'Gladiator,' 'Crouching Tiger' triumph at Oscars
Advertiser Staff and News Services
It was the "Gladiator" and the "Tiger." Caesar's Rome and the emperor's China. Coliseum spectacle and martial arts fantasy.
For more Academy Awards coverage and a complete list of Oscar winners, see the full Associated Press coverage.
Last night at the 73rd Academy Awards, Ridley Scott's "Gladiator" took five awards, including Best Picture and Best Actor (for Russell Crowe). And Ang Lee's "Crouching Tiger, Hidden Dragon," which premiered in the Islands at last fall's Hawai'i International Film Festival well ahead of the rest of the country won four awards, including Best Foreign Language Film.

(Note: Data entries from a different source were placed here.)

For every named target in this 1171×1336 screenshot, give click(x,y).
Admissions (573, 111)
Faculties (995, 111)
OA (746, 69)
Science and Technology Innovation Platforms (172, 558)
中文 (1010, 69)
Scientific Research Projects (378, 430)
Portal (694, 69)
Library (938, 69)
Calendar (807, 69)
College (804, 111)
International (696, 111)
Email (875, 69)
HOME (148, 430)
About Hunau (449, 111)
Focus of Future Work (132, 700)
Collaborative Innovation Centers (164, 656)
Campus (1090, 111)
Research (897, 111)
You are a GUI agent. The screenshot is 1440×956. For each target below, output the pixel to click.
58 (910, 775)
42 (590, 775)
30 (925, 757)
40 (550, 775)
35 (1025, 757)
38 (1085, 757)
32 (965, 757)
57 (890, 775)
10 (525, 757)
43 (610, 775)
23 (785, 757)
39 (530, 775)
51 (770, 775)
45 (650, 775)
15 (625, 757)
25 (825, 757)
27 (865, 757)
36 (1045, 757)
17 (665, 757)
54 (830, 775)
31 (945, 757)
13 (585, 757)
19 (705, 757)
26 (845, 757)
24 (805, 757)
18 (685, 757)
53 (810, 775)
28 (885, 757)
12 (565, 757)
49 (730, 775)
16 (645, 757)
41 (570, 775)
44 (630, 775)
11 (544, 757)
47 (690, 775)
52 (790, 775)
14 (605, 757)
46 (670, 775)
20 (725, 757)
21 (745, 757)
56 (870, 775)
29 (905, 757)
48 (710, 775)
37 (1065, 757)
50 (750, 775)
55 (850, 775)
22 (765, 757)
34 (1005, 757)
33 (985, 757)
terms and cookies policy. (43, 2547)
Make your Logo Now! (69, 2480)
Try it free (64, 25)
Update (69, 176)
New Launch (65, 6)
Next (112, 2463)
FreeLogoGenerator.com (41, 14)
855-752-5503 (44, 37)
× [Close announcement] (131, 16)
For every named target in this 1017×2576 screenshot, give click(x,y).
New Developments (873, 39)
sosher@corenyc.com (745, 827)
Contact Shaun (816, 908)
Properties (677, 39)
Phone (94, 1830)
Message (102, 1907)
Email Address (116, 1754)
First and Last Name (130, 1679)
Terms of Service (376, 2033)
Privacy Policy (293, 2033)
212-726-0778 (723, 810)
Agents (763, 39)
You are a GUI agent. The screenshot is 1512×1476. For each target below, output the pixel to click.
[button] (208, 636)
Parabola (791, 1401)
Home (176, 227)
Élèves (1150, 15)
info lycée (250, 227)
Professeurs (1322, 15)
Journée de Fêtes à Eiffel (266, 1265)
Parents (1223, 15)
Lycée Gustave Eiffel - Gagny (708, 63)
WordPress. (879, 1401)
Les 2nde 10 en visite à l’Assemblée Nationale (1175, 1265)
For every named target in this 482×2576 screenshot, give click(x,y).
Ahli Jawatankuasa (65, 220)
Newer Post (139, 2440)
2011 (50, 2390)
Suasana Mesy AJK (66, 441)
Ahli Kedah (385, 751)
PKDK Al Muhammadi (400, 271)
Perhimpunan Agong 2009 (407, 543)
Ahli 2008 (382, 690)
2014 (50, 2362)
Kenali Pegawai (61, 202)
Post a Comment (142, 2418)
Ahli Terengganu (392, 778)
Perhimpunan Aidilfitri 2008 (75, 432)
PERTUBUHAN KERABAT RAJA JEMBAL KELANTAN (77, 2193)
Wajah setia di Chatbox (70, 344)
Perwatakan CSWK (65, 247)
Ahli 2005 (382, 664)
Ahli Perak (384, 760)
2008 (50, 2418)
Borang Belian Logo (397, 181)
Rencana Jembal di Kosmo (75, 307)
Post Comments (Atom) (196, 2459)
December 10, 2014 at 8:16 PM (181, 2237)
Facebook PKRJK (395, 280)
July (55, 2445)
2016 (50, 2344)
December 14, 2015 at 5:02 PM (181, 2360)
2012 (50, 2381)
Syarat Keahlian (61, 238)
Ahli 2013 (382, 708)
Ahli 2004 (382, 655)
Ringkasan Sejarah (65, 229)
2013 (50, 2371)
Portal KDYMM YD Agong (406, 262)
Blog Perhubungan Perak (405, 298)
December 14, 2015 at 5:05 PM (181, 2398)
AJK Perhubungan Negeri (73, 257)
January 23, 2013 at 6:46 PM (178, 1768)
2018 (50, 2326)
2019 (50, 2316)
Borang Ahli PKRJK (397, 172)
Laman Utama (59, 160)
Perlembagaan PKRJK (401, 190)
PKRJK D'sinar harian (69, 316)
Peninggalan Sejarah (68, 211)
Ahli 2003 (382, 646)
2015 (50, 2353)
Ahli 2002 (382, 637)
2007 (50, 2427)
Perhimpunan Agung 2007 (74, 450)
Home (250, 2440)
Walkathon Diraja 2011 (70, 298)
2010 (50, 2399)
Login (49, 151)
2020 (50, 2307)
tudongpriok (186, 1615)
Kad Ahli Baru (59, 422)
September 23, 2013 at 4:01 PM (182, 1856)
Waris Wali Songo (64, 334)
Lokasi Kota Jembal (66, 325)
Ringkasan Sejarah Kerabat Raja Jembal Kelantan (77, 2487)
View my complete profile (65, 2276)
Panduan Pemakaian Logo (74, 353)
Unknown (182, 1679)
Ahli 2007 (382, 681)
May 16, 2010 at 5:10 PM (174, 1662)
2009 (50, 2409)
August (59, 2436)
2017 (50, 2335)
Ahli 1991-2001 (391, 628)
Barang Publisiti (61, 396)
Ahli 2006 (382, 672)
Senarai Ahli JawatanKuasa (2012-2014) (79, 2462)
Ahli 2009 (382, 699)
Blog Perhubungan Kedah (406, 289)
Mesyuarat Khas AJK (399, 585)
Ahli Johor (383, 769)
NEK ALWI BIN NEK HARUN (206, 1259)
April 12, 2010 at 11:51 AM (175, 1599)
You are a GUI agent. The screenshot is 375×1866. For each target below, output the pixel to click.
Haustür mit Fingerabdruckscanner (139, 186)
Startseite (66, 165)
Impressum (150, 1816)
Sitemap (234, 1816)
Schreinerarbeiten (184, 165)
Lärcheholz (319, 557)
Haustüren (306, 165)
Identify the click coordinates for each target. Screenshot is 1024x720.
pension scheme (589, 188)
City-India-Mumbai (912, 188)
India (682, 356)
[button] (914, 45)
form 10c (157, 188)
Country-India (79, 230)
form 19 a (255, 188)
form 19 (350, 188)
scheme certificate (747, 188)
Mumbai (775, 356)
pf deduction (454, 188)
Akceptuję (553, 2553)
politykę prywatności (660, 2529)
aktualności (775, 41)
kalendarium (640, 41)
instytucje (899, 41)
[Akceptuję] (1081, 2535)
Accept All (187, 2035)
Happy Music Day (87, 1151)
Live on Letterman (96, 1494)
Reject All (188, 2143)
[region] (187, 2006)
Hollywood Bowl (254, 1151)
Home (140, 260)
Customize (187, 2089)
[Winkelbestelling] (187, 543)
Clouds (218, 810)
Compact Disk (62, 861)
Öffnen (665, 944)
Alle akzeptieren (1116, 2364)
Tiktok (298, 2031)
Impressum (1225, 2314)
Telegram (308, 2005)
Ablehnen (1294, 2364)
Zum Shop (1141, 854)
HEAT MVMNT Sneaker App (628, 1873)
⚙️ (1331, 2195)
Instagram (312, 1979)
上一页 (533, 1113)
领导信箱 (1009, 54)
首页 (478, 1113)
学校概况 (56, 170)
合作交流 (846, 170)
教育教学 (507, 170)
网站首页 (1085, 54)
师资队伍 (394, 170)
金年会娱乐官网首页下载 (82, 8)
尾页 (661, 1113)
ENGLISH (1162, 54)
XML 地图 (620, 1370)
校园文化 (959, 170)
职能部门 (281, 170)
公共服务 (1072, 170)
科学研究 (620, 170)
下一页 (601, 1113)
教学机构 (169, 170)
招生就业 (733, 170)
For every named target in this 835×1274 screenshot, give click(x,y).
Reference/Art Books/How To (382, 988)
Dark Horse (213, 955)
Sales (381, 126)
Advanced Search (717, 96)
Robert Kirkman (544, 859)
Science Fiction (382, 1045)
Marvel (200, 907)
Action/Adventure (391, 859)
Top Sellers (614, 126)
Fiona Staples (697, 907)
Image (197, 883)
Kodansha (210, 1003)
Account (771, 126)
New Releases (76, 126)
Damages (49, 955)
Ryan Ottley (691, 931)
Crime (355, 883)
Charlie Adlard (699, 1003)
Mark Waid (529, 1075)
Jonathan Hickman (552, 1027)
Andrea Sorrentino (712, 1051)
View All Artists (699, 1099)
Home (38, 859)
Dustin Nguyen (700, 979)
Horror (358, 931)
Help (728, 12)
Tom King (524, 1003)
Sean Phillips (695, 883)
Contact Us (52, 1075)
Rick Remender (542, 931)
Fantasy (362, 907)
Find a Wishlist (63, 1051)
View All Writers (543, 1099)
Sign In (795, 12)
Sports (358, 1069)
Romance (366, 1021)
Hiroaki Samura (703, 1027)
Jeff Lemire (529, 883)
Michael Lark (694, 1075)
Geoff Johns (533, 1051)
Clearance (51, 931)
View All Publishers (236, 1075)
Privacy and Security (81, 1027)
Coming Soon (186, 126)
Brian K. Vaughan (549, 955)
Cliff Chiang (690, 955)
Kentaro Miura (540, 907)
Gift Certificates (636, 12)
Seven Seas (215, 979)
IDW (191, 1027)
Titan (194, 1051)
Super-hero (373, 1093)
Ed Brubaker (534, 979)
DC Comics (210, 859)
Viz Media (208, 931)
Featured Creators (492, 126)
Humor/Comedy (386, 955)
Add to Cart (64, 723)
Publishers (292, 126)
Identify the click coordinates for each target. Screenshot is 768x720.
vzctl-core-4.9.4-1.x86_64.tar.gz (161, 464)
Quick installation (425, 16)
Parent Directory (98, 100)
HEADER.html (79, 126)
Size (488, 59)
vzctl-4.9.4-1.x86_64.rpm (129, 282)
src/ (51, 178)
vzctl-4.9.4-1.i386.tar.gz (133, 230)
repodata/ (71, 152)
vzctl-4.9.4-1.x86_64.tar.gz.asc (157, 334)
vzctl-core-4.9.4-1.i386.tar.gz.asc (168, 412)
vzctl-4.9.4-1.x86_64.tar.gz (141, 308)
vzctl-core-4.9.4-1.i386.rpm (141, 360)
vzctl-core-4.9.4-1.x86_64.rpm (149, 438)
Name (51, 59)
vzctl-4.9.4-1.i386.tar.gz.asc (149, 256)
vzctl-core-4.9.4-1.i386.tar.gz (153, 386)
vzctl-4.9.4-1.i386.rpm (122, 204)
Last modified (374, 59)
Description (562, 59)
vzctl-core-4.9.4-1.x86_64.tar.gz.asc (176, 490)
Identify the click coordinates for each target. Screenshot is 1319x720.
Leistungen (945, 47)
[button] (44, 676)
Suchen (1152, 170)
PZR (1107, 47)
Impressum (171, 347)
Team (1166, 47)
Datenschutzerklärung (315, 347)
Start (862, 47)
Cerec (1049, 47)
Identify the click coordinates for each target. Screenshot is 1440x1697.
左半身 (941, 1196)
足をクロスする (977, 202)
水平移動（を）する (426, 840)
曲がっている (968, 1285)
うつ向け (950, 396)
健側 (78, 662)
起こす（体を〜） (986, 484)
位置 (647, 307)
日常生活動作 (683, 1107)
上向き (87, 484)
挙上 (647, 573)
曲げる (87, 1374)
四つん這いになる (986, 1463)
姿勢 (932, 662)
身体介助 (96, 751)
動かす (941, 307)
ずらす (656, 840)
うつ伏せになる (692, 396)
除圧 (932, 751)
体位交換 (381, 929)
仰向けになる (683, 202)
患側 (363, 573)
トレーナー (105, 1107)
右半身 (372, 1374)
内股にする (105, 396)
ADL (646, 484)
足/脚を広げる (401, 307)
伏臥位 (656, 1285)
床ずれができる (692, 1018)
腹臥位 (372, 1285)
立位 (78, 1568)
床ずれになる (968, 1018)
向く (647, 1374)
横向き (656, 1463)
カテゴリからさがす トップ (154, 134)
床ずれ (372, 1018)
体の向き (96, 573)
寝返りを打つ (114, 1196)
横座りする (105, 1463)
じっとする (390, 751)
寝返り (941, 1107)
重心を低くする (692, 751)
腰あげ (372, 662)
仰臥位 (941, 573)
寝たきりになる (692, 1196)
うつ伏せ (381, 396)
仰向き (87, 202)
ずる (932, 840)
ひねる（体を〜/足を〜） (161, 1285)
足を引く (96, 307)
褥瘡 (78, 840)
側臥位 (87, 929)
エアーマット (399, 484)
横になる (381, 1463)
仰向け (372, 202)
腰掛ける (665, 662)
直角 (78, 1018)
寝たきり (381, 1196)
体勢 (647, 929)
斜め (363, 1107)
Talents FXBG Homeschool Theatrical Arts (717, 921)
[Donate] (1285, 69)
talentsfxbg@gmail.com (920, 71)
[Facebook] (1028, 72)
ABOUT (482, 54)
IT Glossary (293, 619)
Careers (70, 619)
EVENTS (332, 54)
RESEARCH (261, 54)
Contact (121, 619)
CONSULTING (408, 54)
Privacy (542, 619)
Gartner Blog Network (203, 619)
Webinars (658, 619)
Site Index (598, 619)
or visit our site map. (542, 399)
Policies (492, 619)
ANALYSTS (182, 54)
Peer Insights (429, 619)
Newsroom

The wins confirm the status quo the predictable victory of a spectacle-type film with a hunky star and a right-over-might storyline. But "Crouching Tiger's" prominence is seen as evidence that, at last, a broad American audience is willing embrace a foreign-language film with as much enthusiasm as one in their own tongue.
Associated Press
The upset of the night also involved "Crouching Tiger": Steven Soderbergh, rather than the favored Ang Lee, walked off with the best-director Oscar for "Traffic." Soderbergh's sprawling exploration of the futility of the U.S.-Mexico drug war won a total of four awards.
Oscar winners, from left, Benicio Del Toro, Marcia Gay Harden, Julia Roberts and Russell Crowe shared a moment at the 73rd annual Academy Awards ceremony last night in Los Angeles.
In what amounted to a formality, Julie Roberts won the Best Actress award for her role in "Erin Brockovich."